Lutte anti-djihad : des mentors pour déradicaliser les jeunes
Ces mentors sont répartis en deux équipes, dans le cadre de cette expérience pilote lancée dans le département des Alpes-Maritimes. Ces deux équipes travaillent dans deux associations, chacune avec sa propre vision. Les mentors sont tous des psychologues, dans l'association ARPAS, et accordent une grande place aux parents des jeunes radicalisés, des parents souvent démunis. Dans l'équipe de l'association Entr'Autres, il y a à la fois des psychanalystes et des psychologues, mais aussi un chercheur spécialiste du Moyen Orient, et un imam. Au fil des séances, ils tentent ensemble de désendoctriner des jeunes âgés de 16 ans en moyenne. Parmi ces jeunes, il y a autant de filles que de garçons. La plupart sont scolarisés, mais se sentent en échec, se disent humiliés, et se trouvent inutiles dans la société.
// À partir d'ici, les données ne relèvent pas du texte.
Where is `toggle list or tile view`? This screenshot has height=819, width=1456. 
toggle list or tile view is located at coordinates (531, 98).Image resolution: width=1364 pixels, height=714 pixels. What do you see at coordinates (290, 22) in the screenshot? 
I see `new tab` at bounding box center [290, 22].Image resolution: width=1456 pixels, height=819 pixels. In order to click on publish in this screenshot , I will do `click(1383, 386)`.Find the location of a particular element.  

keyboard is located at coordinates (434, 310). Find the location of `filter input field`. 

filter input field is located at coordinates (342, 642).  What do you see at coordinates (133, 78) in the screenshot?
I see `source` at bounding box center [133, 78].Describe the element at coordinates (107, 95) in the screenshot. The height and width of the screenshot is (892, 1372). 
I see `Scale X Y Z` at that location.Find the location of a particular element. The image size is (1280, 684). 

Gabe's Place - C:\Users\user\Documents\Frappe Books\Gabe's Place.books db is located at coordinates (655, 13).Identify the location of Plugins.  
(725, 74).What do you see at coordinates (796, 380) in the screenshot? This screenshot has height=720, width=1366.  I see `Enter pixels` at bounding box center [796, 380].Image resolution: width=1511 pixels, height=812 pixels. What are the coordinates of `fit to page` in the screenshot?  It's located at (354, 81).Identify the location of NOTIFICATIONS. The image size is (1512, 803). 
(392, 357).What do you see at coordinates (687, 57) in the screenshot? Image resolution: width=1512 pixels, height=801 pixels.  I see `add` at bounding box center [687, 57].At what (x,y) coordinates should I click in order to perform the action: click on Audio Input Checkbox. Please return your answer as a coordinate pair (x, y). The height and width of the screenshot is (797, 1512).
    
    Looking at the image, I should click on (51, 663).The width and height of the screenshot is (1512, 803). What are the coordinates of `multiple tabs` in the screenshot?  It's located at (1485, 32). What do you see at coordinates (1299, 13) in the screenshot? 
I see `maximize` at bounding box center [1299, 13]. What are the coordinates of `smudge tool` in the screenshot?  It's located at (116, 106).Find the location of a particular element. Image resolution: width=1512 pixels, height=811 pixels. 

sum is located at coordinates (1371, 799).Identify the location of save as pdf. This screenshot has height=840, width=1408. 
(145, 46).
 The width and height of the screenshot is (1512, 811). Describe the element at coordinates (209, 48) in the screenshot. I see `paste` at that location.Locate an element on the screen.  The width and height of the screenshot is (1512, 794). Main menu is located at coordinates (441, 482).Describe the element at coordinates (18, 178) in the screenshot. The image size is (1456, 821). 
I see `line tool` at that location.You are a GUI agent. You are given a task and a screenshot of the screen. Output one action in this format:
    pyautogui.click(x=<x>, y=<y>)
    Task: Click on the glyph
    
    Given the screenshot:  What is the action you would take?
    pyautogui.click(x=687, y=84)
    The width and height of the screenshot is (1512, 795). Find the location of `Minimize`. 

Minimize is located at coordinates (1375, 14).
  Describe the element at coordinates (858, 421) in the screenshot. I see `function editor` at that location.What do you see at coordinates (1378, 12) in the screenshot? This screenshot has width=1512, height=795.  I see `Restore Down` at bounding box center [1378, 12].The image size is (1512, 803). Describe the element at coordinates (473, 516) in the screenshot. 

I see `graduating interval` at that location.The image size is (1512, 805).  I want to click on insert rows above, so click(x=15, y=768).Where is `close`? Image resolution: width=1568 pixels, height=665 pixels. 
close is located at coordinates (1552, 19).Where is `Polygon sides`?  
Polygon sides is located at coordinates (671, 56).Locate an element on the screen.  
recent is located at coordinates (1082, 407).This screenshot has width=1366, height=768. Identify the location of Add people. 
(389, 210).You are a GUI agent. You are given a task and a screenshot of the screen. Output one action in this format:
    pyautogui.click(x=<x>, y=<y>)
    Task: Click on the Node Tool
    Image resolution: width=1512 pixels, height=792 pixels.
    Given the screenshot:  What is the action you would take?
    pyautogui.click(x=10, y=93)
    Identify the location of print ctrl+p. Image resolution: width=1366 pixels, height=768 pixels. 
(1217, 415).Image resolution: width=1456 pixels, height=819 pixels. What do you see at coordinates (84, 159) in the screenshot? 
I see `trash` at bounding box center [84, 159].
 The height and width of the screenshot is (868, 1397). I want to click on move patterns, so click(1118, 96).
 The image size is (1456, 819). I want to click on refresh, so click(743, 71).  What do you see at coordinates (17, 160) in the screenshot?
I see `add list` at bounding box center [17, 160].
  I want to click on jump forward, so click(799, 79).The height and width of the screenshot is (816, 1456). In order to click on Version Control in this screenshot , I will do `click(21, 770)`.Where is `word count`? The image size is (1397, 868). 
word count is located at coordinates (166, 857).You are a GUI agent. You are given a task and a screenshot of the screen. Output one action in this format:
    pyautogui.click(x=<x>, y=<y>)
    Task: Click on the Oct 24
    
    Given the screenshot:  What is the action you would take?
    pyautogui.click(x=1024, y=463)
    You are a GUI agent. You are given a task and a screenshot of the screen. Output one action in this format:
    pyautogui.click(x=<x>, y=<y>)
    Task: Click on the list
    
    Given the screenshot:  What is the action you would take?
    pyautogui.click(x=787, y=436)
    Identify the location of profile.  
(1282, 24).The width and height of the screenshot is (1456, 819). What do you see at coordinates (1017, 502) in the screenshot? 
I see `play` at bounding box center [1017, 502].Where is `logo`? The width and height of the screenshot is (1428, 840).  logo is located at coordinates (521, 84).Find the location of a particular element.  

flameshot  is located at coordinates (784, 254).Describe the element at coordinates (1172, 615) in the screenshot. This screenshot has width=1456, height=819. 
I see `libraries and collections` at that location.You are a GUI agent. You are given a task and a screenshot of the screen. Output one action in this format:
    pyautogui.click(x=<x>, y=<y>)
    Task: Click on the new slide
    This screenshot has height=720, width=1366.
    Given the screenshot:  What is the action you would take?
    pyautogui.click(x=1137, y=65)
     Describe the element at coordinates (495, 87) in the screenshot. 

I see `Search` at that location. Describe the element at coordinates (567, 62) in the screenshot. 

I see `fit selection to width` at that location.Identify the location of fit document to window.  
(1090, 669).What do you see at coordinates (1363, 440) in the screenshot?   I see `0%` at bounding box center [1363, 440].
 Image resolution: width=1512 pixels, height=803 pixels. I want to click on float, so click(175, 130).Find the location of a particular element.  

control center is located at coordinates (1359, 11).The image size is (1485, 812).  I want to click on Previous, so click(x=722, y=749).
Plusieurs de ces jeunes ont été interpellés par la police alors qu'ils étaient sur le point de fuguer pour la Syrie. Il est important de rappeler que dans les Alpes-Maritimes, il y a eu près de 120 tentatives de départ pour le djihad en un an - c'est l'un des records en France-, et l'on sait que plusieurs dizaines de jeunes ont été embrigadés par le Franco-Sénégalais, Omar Omsen, qui avait grandi dans des quartiers sensibles de Nice, qui fut longtemps considéré comme le principal recruteur de Français pour le compte du Front Al Nosra, la branche syrienne d'Al Qaïda. Omar Omsen a été donné pour mort en Syrie, cet été, mais son ombre semble toujours planer sur les jeunes des Alpes-Maritimes, toujours influencés par les fameuses vidéos de propagande d'Omsen.
"Vous êtes au courant que le christianisme n’existe plus ?"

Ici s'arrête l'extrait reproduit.